D’autant plus que le commerce belge perd toujours en compétitivité face à ses voisins: les coûts de l’énergie (plus élevés chez nous) et l’indexation automatique des salaires (malgré ses avantages) ne plaident pas en faveur des commerces indépendants.

«Pour les magasins physiques dans les centres-villes, il ne sera sans doute jamais possible de réellement concurrencer l’e-commerce, mais ils ne doivent pas perdre espoir pour autant», encourage Kim Fredericq Evangelista, chief economist chez Comeos, la fédération belge du commerce et des services. Les commerçants en ville peuvent davantage jouer sur les aspects conseils, commodité ou expérience client. Tout n’est pas rose, mais les acteurs physiques peuvent s’en sortir, à condition de se réinventer.»

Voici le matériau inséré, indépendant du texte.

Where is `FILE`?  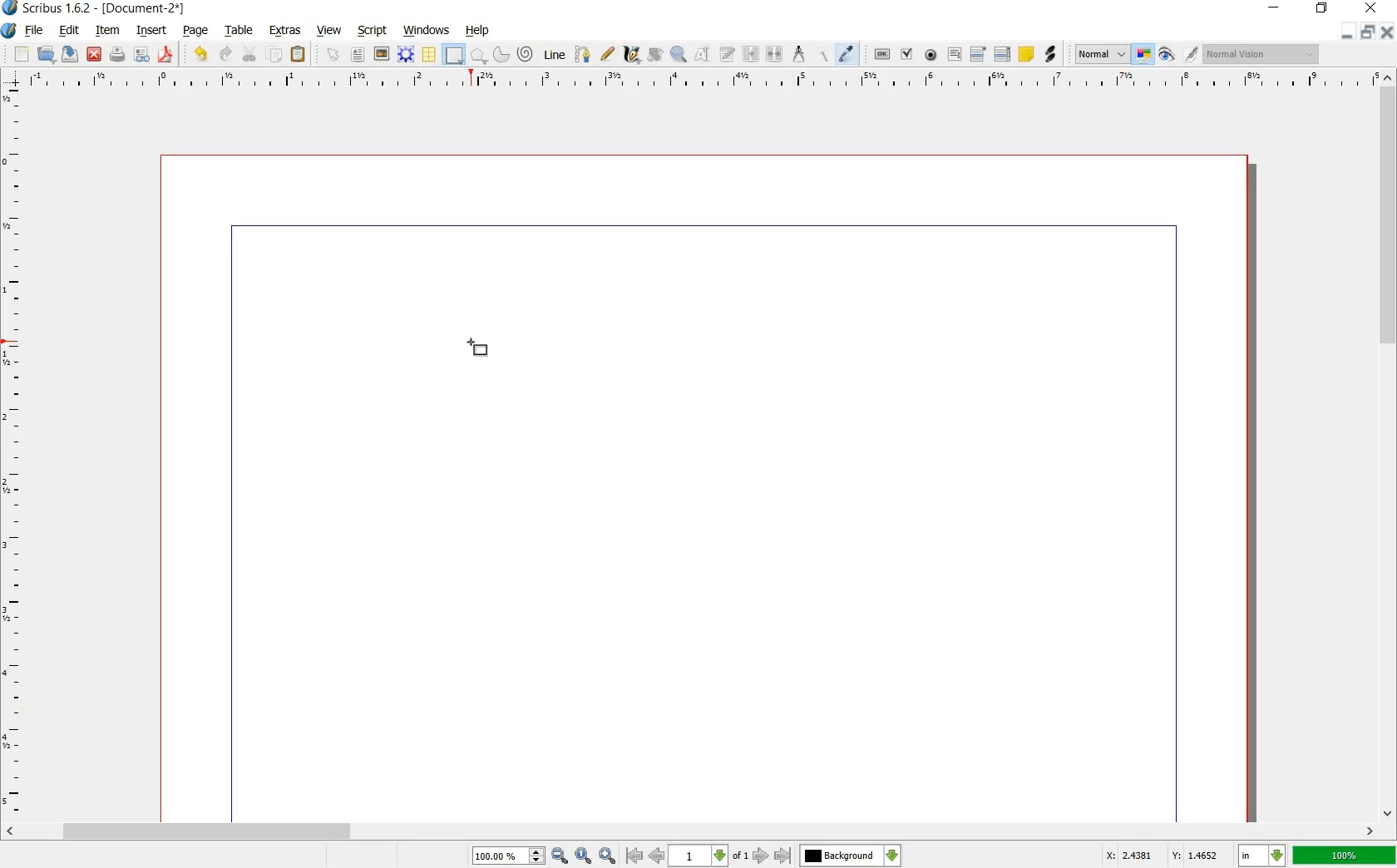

La question des commerces en centres-villes «est cependant très délicate, concède l’expert de Comeos, et varie fortement d’un centre-ville à l’autre, et d’un type de commerce à l’autre.» 

Les plans (trop flous?) de l’Arizona

Si, dans l’accord de gouvernement, la protection des commerces en centres-villes ne fait donc pas l’objet de mesures précises, certaines pourraient toutefois contribuer à améliorer la situation, «comme les baisses de cotisations sociales ciblées sur les bas et moyens salaires». Cette mesure «peut avoir un effet positif sur la création d’emplois, même s’il faut accélérer le rythme, et transformer les déclarations d’intention en actes».

D’autres mesures, notamment concernant la flexibilité sur le marché du travail et la simplification administrative, «peuvent également déboucher sur des résultats positifs pour les commerçants».

Lutter contre les achats transfrontaliers

D’autre part, l’Arizona affiche aussi sa volonté de lutter contre les achats transfrontaliers; 50% des Belges résident en effet à moins de 50 kilomètres d’une frontière. «[Ces achats] ajoutent un problème supplémentaire pour les magasins de nos centres-villes.»

En ligne, la concurrence des acteurs chinois est particulièrement forte, ajoute le chief economist de Comeos. «Un énorme problème pour les magasins physiques en Belgique, s’inquiète-t-il, d’autant plus que les produits venus de Chine ne respectent pas les règles européennes ou sont simplement dangereux pour la santé du consommateur. On parle de millions de paquets qui arrivent chaque jour en Europe, dont une bonne partie par la Belgique. Un réveil politique sur le sujet est nécessaire», plaide-t-il.

Enfin, les petits commerçants font également face à l’efficacité croissante des grands groupes (logistique, coûts compressés). «Dans cette logique, c’est souvent le commerce moyen de gamme, à l’identité peu claire, qui souffre davantage.»